▶ [Исходные данные]

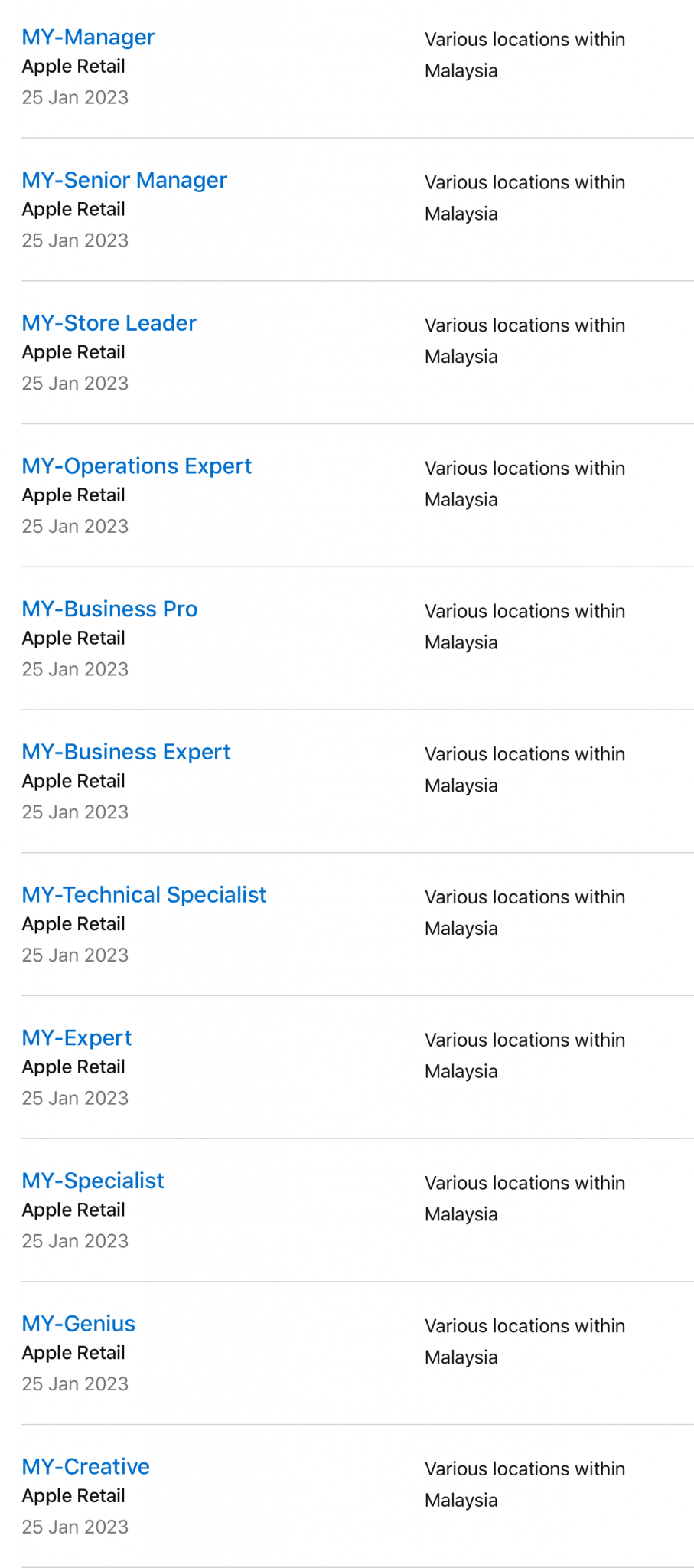Screen dimensions: 694x1568
Task: Click the date under MY-Specialist
Action: click(x=75, y=1240)
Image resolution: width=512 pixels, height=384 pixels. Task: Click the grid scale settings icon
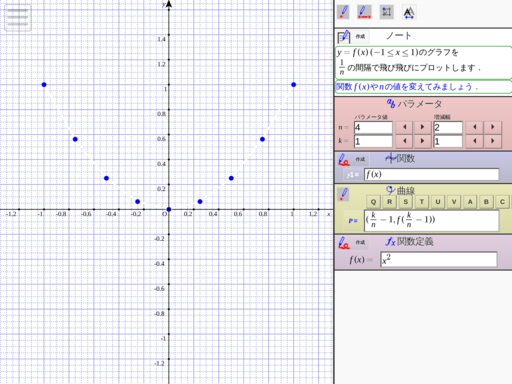click(387, 12)
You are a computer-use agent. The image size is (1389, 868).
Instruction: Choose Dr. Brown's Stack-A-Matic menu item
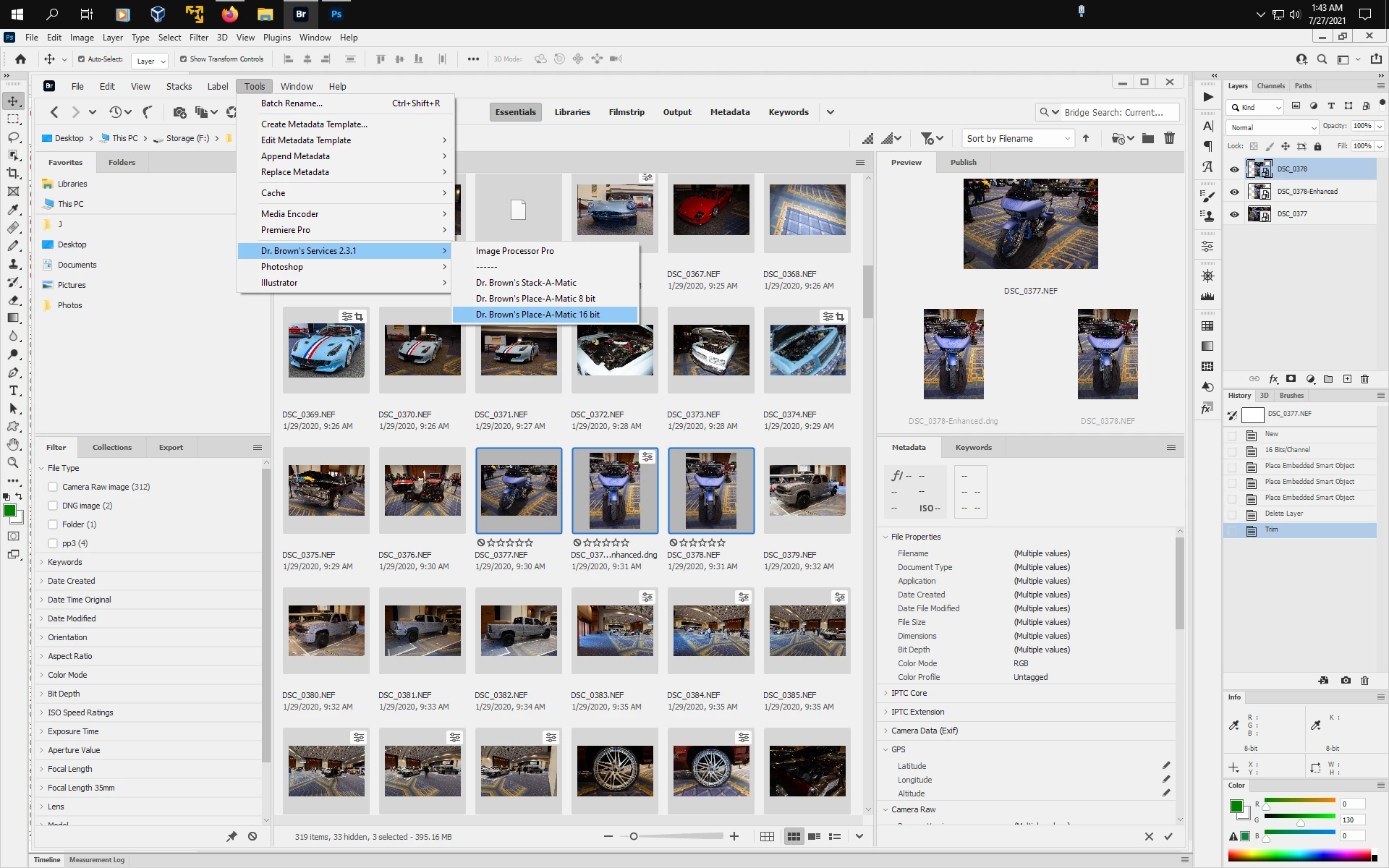point(526,283)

▶ [Задание] Перепечатайте, пожалуйста, все строки выше без изменений, но без изображений.

▶ [Полный ответ]
Screen dimensions: 694x1568
Task: Click the date under MY-Specialist
Action: click(x=75, y=1240)
Image resolution: width=512 pixels, height=384 pixels. Task: Click the grid scale settings icon
click(387, 12)
You are a computer-use agent. The image size is (1389, 868).
Instruction: Choose Dr. Brown's Stack-A-Matic menu item
point(526,283)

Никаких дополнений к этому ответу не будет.